Mitigation: Following the 1997 Cariaco earthquake, the country of Venezuela began to question the safety and security of their school buildings infrastructure. Four school buildings were devastated and 35 others sustained great damage. This lead the country to ultimately devise a program to address structural short-comings. Of the buildings collapsed, failure was recognized as the result of low longitudinal structural resistance, small/short column lengths, and restricted energy dissipation ability. Many of the schools throughout Venezuela were identified as being old-type (established around 50 years ago) and box-type (established 20–30 years ago). With respect to the ages of these buildings, the country opted for retrofitting to increase seismic reliability.

Retrofitting optimal measures to address Old-type buildings included installation of additional steel braced frames, a quadrilateral rings of new foundations, and reinforced concrete collector elements.

Retrofitting measures to address Box-type buildings included primarily the addition of auxiliary reinforced concrete walls with respective openings to the pre-existing building.

== Studies ==
The German TaskForce for Earthquake composed of seismologists and engineers administered two operations to investigate the northeastern area of Venezuela.

The first TaskForce implemented Kinemetrics ALTUS K2 strong-motion accelerographs in 12 different sites encompassing various topographic and geologic conditions within the affected area to conduct aftershock studies. Collective amplification functions Sa/a for aftershock data were recorded by station Agua Caliente (AGS) which was positioned very close to the epicenter as well as the source of many aftershocks and station Cumaná Toyota (TOY) which was positioned near Toyota company where severely damaged occurred despite having reinforced-concrete frame structure. These data, along with the characteristics of soft soil in local sites, suggested that torsional effects are the primary cause of extensive structural damage. This is consistent with the finding of the program SLang that analyzes dynamic stress for the structural model, indicating the high level of compression and tensile strength where the heaviest damage took place. These findings inspire insights into the construction of earthquake-resistant structures with regard to the dynamic between torsional force and local soil conditions and can be applied to different locations with similar geological structures.

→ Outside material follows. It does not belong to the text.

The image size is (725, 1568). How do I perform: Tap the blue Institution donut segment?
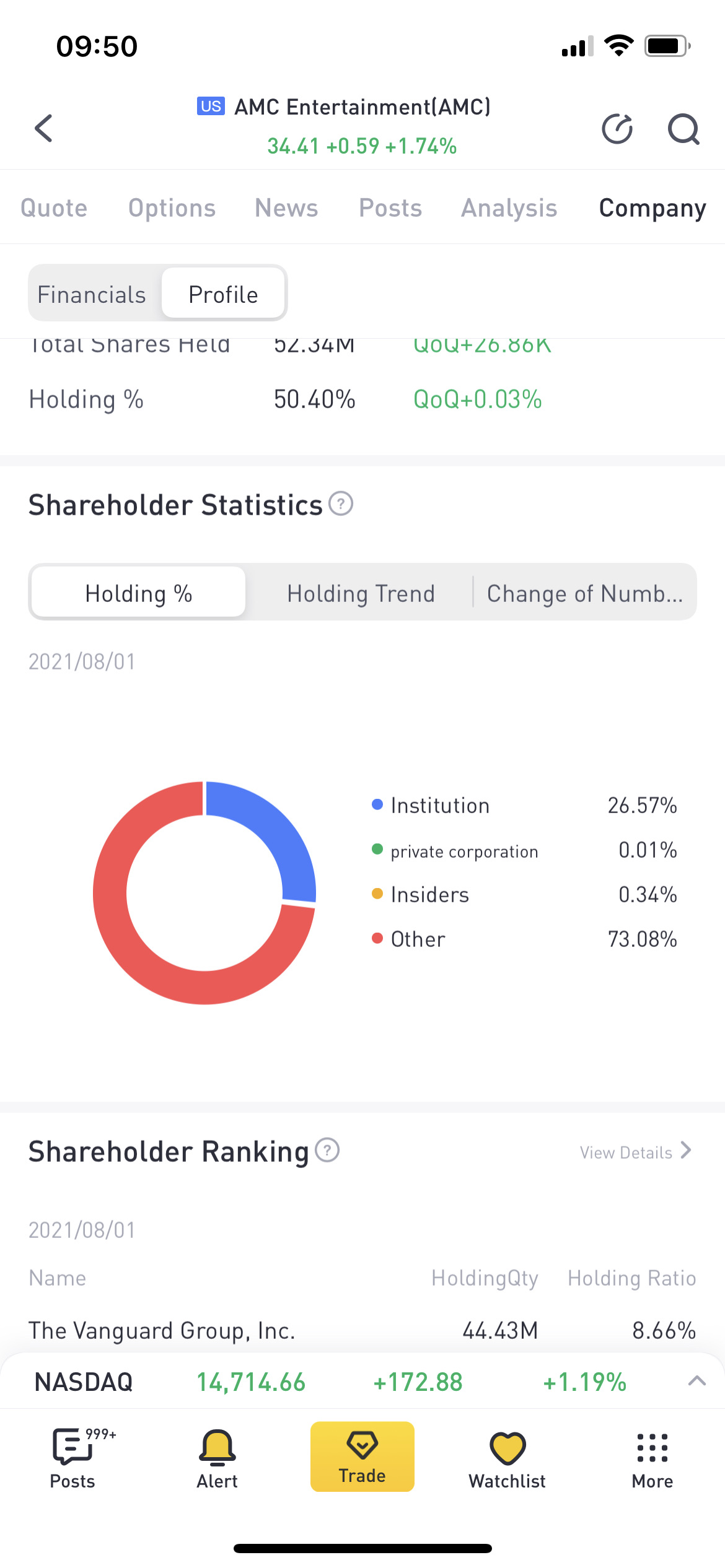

In May 1999, a second investigation was conducted by the engineering group. They performed ambient noise measurements at 60 additional sites around Cumaná and Cariaco to collect more seismic data for a more accurate assessment of site response characteristics. Through analyzing the spectral H/V-ratios of ambient noise data recorded on the ground surface, along with the observations of damage of adobe and brick masonry housings in the area near the station Chiguana Plaza, they found signs of resonant frequencies between subsoil and structure. This effect intensifies the shaking, causing severe damage.